Malus.sh Should Be Against the Law

There's a service called Malus.sh that markets itself as "Clean Room as a Service" — using AI to recreate open source software and deliver "functionally equivalent code" under proprietary licensing with zero attribution requirements. Their tagline? "Liberation from open source license obligations."

This should be illegal.

What Malus Does

alt text Alberta Tech's video "This company killed open source"

Malus claims to use a "clean room" process: one AI team studies public documentation and APIs, another team independently implements the software "from scratch." The result is code delivered under their "MalusCorp-0 License" with "zero attribution, zero copyleft, zero obligations."

They even offer "full legal indemnification through our offshore subsidiary."

The site has a satirical tone, but as Futurism reported, it operates as a real commercial service with paying customers. The satire doesn't make the service less real — it just makes the creators more honest about the cynicism.

The Legal Loophole

Malus exploits a legal concept dating back to the 1879 Baker v. Selden case, which distinguishes between expression (protected by copyright) and ideas/functionality (not protected). Clean room reverse engineering has been used legitimately since the 1980s when Phoenix Technologies recreated IBM's BIOS.

But AI changes the economics entirely. As developer Dan Blanchard put it: "A rewrite that would've taken months or years can be done in days with AI."

This turns what was once an expensive, labor-intensive process into an on-demand service. The legal theory may be old, but the scale and accessibility are unprecedented.

Why This Matters

Open source maintainers pour thousands of hours into their projects. They choose licenses — GPL, MIT, Apache — with specific intentions about how their work should be used and credited. These aren't arbitrary legal formalities; they're the social contract that makes open source function.

Services like Malus don't just circumvent licenses. They undermine the entire premise that contributing to open source means anything. Why would anyone maintain a library knowing a corporation can AI-launder it into proprietary code the moment it becomes valuable?

The r/linux community discussed this with the alarm it deserves. Alberta Tech's video "This company killed open source" makes the case even more directly: this isn't innovation, it's predation.

The Irony

The generative AI making this possible was itself trained on vast amounts of copyrighted code scraped without permission. The tool being used to strip attribution from open source projects was built by stripping attribution from open source projects.

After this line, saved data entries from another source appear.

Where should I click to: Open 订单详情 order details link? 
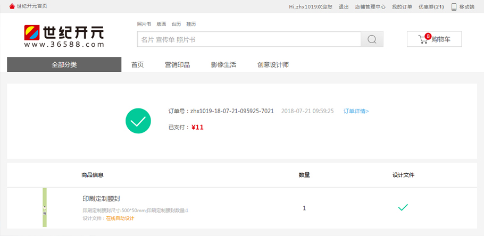coord(356,111)
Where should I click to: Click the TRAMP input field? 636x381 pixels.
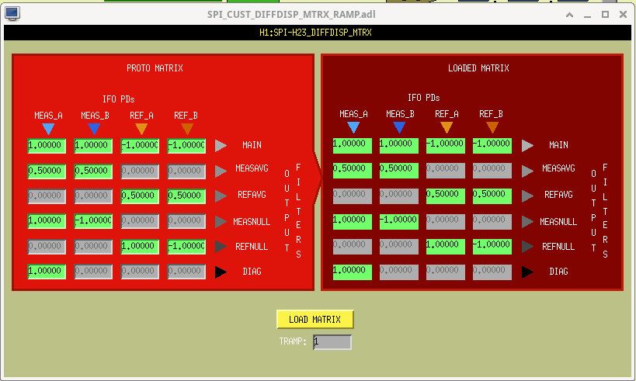[332, 342]

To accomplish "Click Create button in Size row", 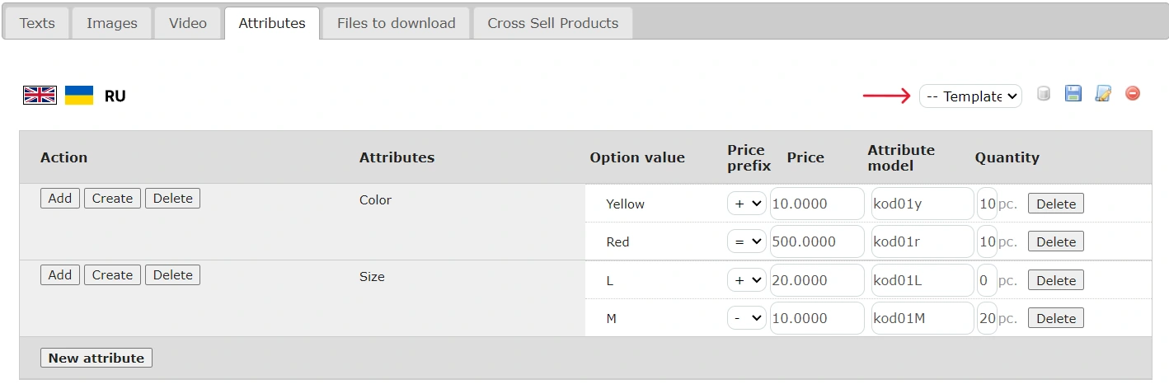I will click(x=112, y=275).
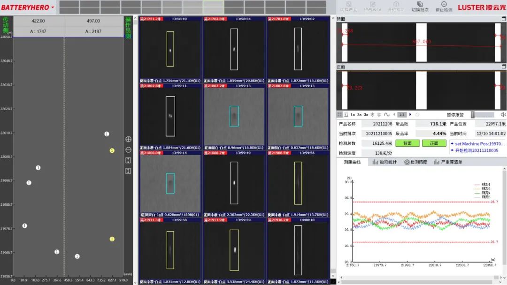The height and width of the screenshot is (285, 507).
Task: Zoom out on the defect map
Action: 128,150
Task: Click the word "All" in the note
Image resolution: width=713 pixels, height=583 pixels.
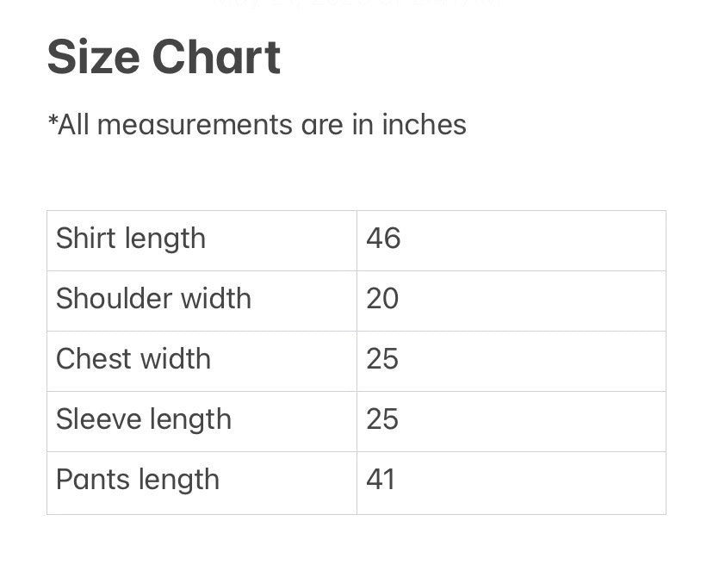Action: (75, 125)
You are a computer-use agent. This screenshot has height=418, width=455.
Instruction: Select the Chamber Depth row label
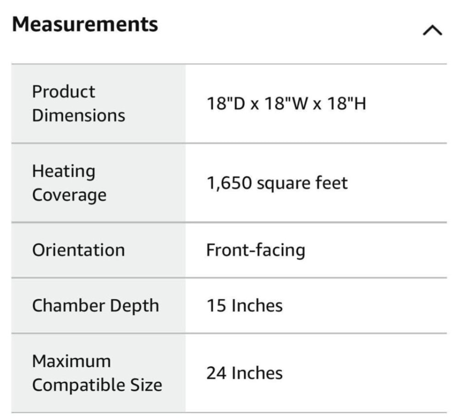(95, 306)
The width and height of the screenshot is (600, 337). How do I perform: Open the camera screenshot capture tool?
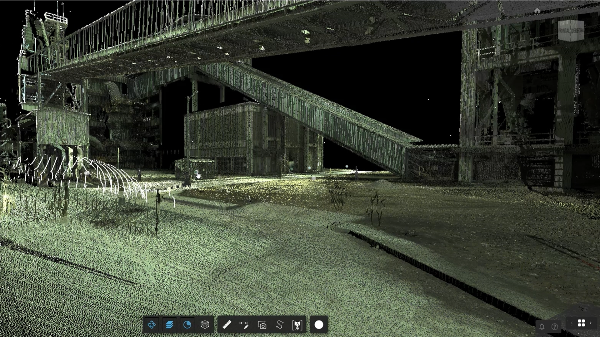(x=262, y=325)
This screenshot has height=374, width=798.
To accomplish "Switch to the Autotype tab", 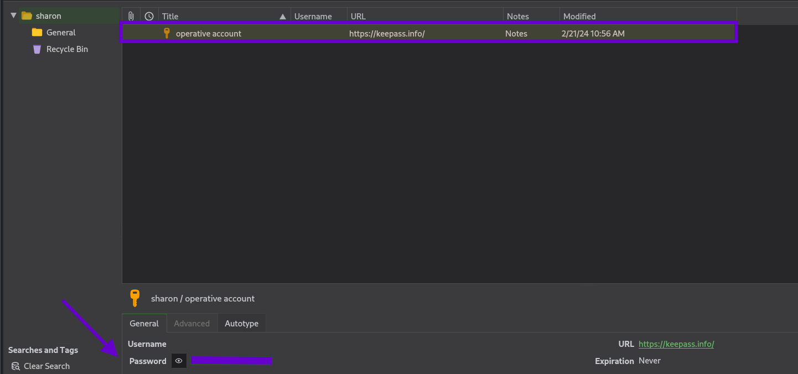I will 241,324.
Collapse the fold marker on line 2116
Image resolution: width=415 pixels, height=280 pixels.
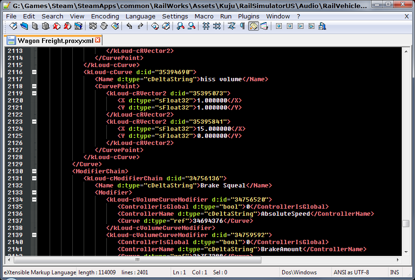point(34,72)
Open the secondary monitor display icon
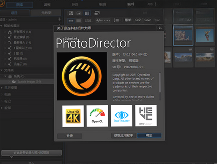Screen dimensions: 217x164 point(97,13)
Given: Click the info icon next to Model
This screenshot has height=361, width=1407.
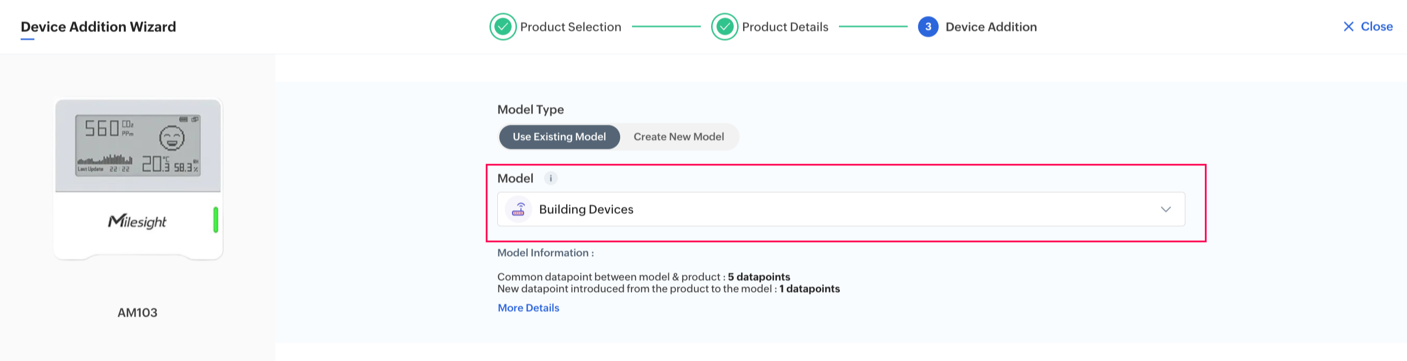Looking at the screenshot, I should point(551,178).
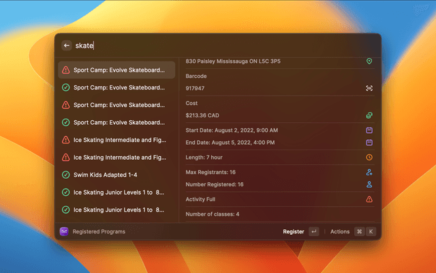Click the add-person icon beside Max Registrants
The height and width of the screenshot is (273, 436).
[x=369, y=172]
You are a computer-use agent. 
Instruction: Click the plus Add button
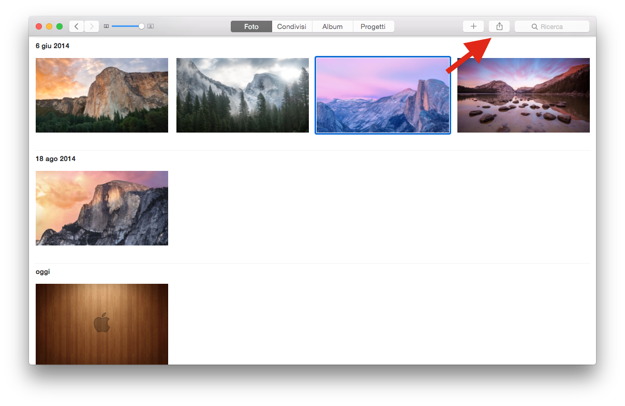(473, 26)
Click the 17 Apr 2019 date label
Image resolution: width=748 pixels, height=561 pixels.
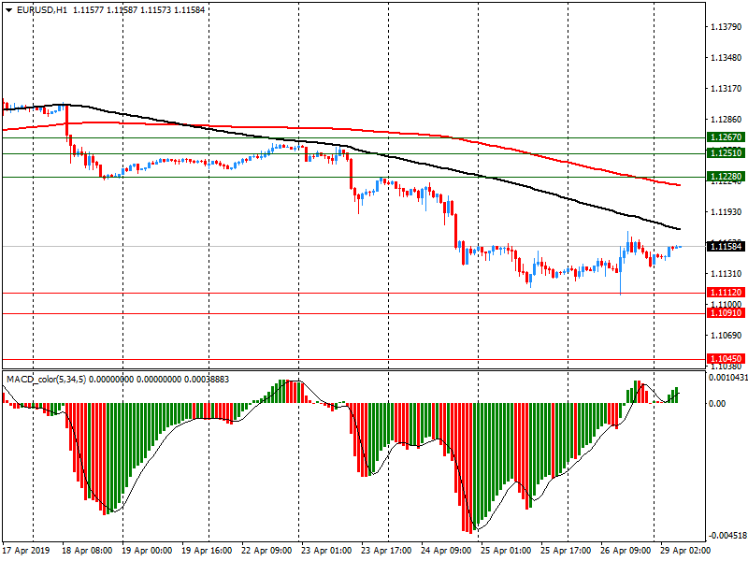(25, 551)
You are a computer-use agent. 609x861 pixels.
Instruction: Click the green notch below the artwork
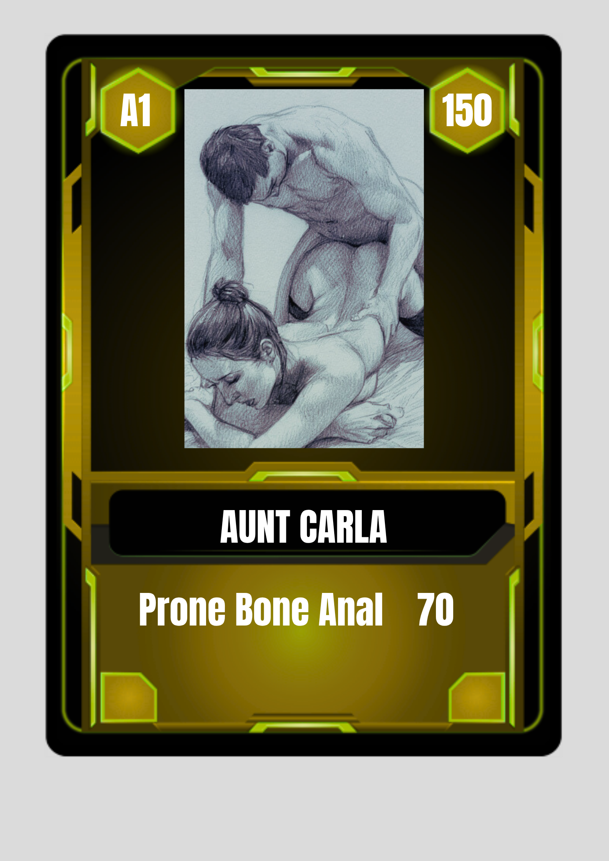pyautogui.click(x=303, y=477)
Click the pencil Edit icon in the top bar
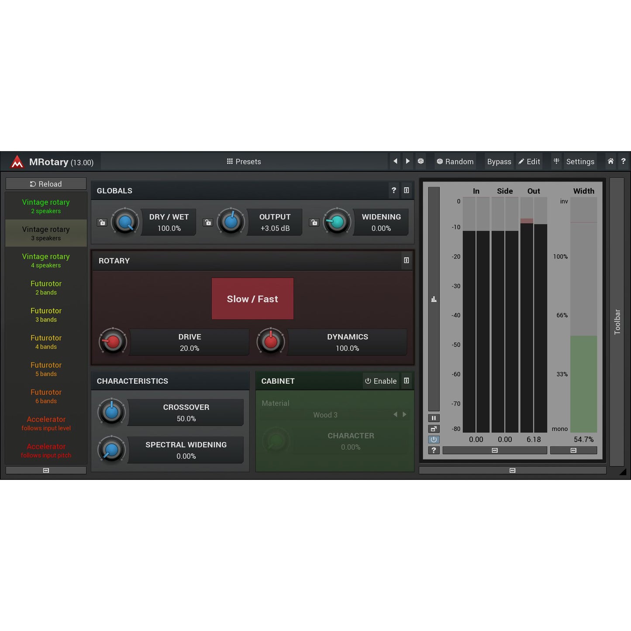Image resolution: width=631 pixels, height=631 pixels. [x=529, y=161]
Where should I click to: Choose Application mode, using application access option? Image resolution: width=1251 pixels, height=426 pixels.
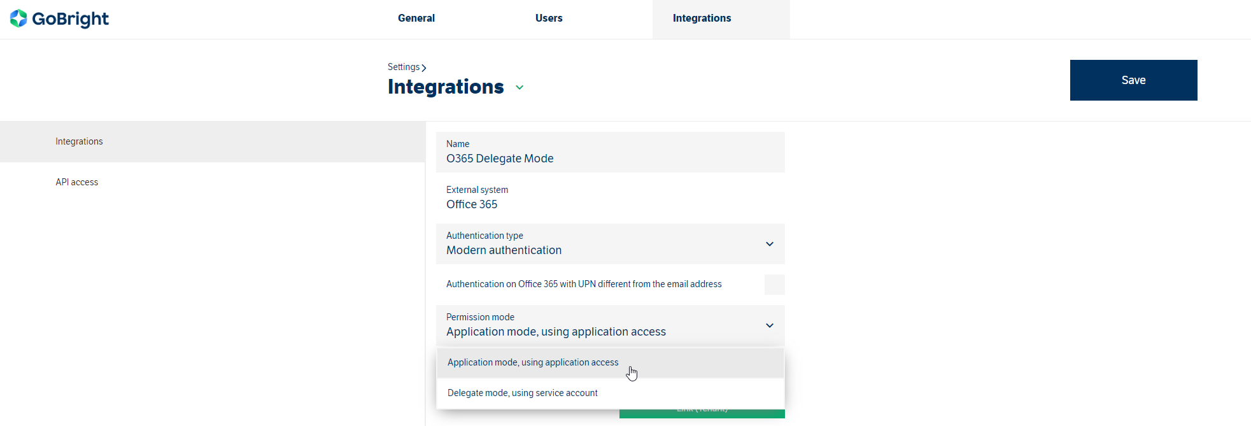533,362
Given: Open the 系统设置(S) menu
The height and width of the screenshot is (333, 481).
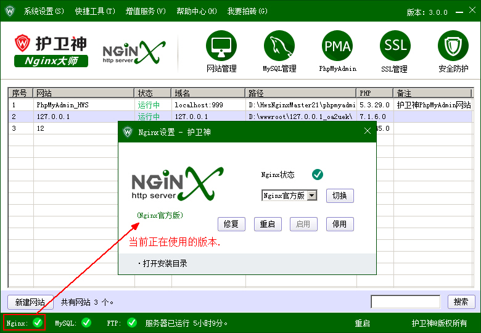Looking at the screenshot, I should (43, 12).
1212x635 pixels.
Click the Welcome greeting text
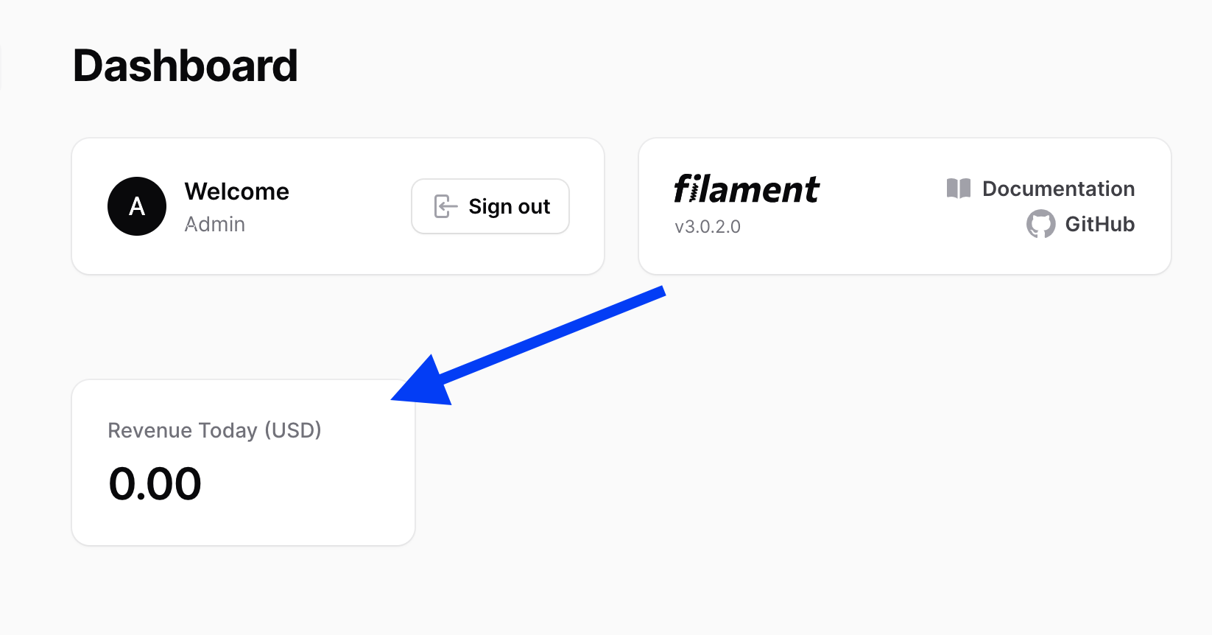(237, 192)
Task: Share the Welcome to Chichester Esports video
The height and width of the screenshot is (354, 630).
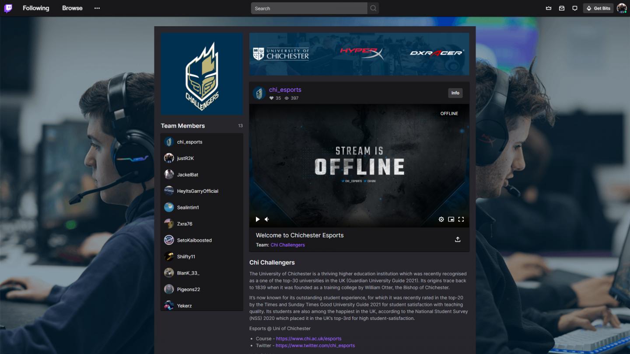Action: (458, 239)
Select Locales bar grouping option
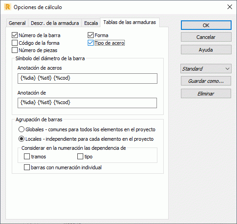The height and width of the screenshot is (224, 237). pyautogui.click(x=21, y=139)
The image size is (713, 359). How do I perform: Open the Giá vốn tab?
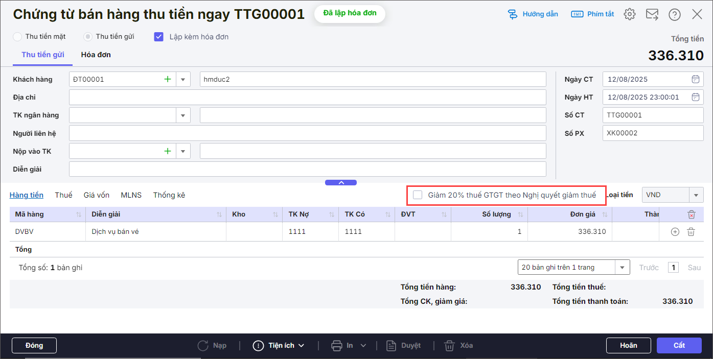(x=97, y=195)
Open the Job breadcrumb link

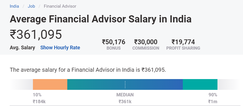click(31, 6)

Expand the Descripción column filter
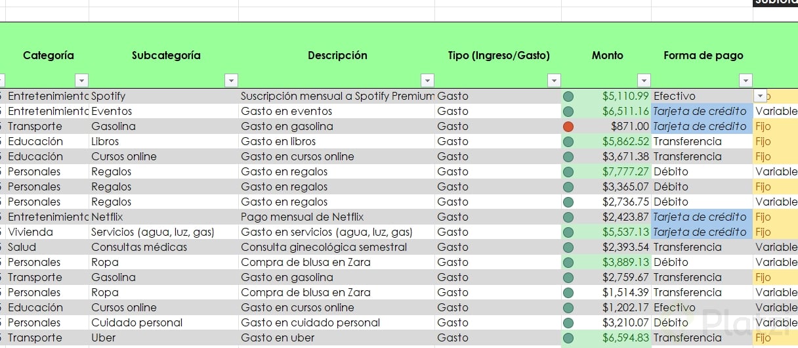(427, 81)
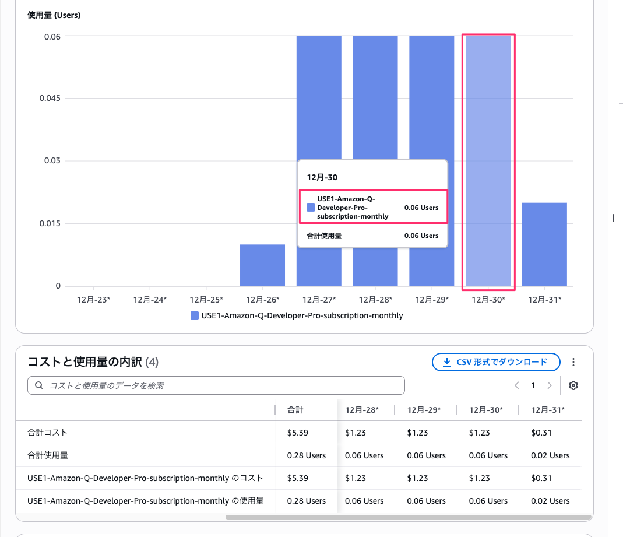Click the 合計 column header
The height and width of the screenshot is (537, 623).
295,410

Malus's blog post "Thank You for Your Service" frames this as inevitable market forces eating idealistic commons. But markets have rules. We regulate them when they produce outcomes we find unacceptable.

What Should Happen

We need legislation that:

  1. Recognizes AI-assisted clean room recreation as derivative work when the intent is to replicate specific software functionality
  2. Requires attribution for AI-generated code that replicates existing projects, regardless of the technical process used
  3. Creates liability for services that systematically help clients circumvent open source licenses

The clean room doctrine made sense when it required genuine independent effort. When AI reduces that effort to "upload a package name and wait," we're not talking about independent creation anymore. We're talking about automated license laundering.

Open source has given us Linux, Python, React, PostgreSQL, and countless other foundations of modern computing. It deserves legal protection from services designed explicitly to exploit its generosity.

Malus should be against the law. And eventually, it will be.